- **TASK INSTRUCTIONS**
Could you turn these lines into a JSON list of strings, one string per line, with blank lines skipped and the pictures left out?

- **RECORDS FOR THE EXERCISE**

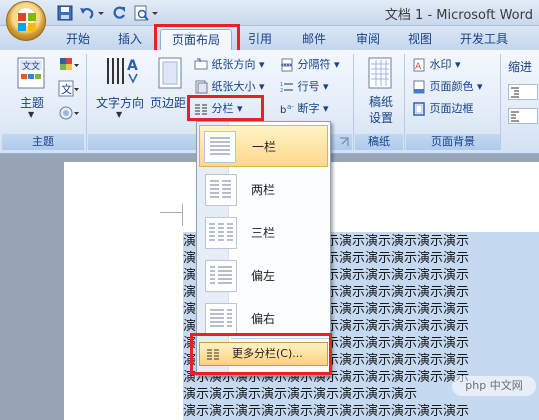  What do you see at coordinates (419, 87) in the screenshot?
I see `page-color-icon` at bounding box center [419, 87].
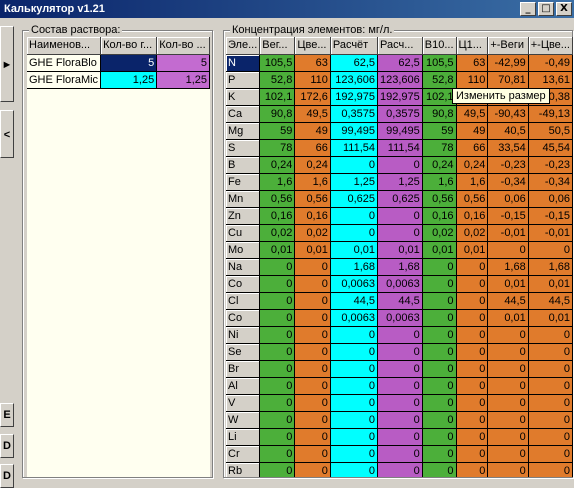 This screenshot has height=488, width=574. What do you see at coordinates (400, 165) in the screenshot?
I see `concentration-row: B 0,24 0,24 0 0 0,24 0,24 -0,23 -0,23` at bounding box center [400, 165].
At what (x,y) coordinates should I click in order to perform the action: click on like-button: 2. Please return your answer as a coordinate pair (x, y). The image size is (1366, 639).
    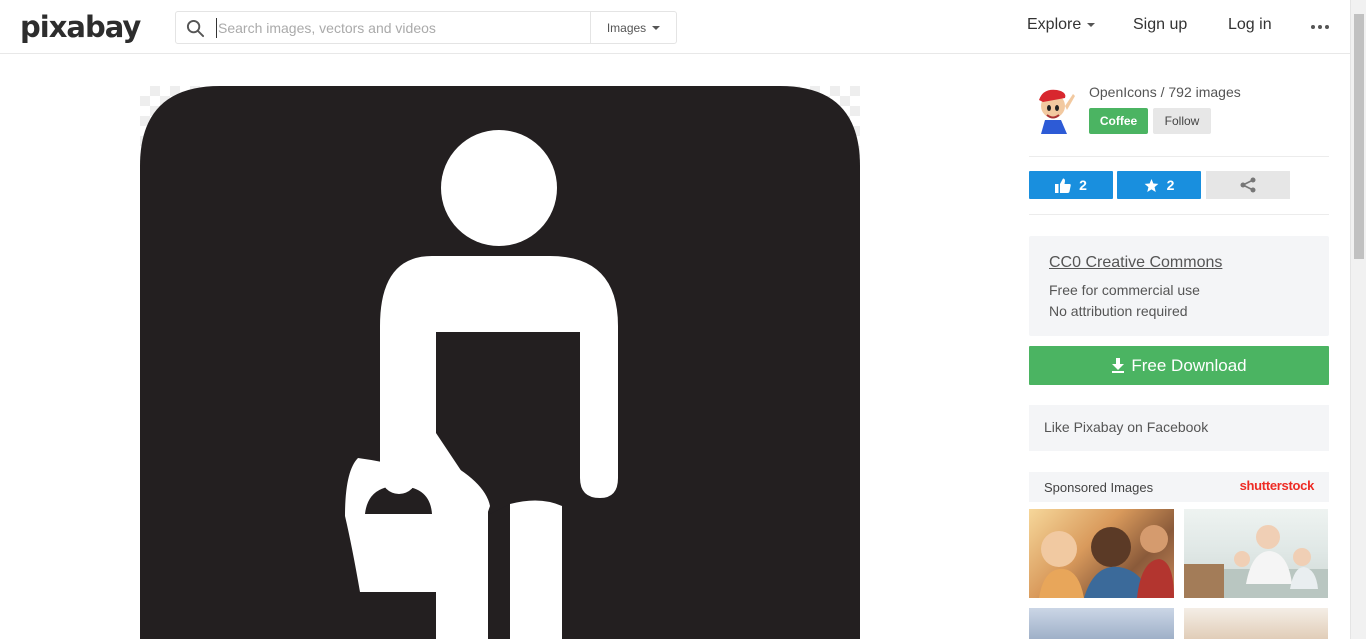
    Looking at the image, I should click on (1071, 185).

- **WRITTEN SOLUTION**
[
  "  What do you see at coordinates (419, 87) in the screenshot?",
  "I see `page-color-icon` at bounding box center [419, 87].",
  " This screenshot has height=488, width=574. What do you see at coordinates (400, 165) in the screenshot?",
  "I see `concentration-row: B 0,24 0,24 0 0 0,24 0,24 -0,23 -0,23` at bounding box center [400, 165].",
  "At what (x,y) coordinates should I click in order to perform the action: click on like-button: 2. Please return your answer as a coordinate pair (x, y). The image size is (1366, 639).",
  "    Looking at the image, I should click on (1071, 185)."
]